### What you should do
Given the listing below, output exactly the line containing "This screenshot has width=1880, height=987." and every line after it through the end.
- - - - - - -
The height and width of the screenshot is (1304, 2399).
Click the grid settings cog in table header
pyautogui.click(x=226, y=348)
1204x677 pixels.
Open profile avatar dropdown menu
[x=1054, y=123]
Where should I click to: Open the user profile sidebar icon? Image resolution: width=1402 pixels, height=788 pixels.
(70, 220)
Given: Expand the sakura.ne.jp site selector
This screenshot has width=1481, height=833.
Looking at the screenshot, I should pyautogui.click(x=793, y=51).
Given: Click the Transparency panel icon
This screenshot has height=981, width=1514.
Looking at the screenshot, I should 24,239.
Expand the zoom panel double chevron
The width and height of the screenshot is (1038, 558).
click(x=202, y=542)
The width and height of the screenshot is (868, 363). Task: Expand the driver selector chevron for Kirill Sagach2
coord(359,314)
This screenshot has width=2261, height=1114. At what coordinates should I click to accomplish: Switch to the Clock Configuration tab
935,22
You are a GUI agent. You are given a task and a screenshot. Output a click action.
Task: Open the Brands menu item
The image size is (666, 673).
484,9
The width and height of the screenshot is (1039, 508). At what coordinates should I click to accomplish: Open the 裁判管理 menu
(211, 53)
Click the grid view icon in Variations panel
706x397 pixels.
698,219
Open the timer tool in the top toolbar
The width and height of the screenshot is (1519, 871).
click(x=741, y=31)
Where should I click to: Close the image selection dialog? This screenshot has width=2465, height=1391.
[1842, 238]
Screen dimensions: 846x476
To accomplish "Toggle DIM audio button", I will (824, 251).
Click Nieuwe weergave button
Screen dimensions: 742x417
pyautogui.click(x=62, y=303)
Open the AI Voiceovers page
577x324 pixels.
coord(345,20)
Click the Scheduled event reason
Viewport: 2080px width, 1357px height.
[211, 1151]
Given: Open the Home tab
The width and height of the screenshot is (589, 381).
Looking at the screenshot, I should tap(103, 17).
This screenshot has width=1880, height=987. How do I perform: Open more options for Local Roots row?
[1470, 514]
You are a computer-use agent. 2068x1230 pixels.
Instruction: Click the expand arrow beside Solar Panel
- - - - - - -
### Answer for the task
This screenshot has width=1880, height=987. How do I perform: Open more options for Local Roots row?
[1470, 514]
You are a computer-use agent. 2068x1230 pixels.
Instruction: Click the expand arrow beside Solar Panel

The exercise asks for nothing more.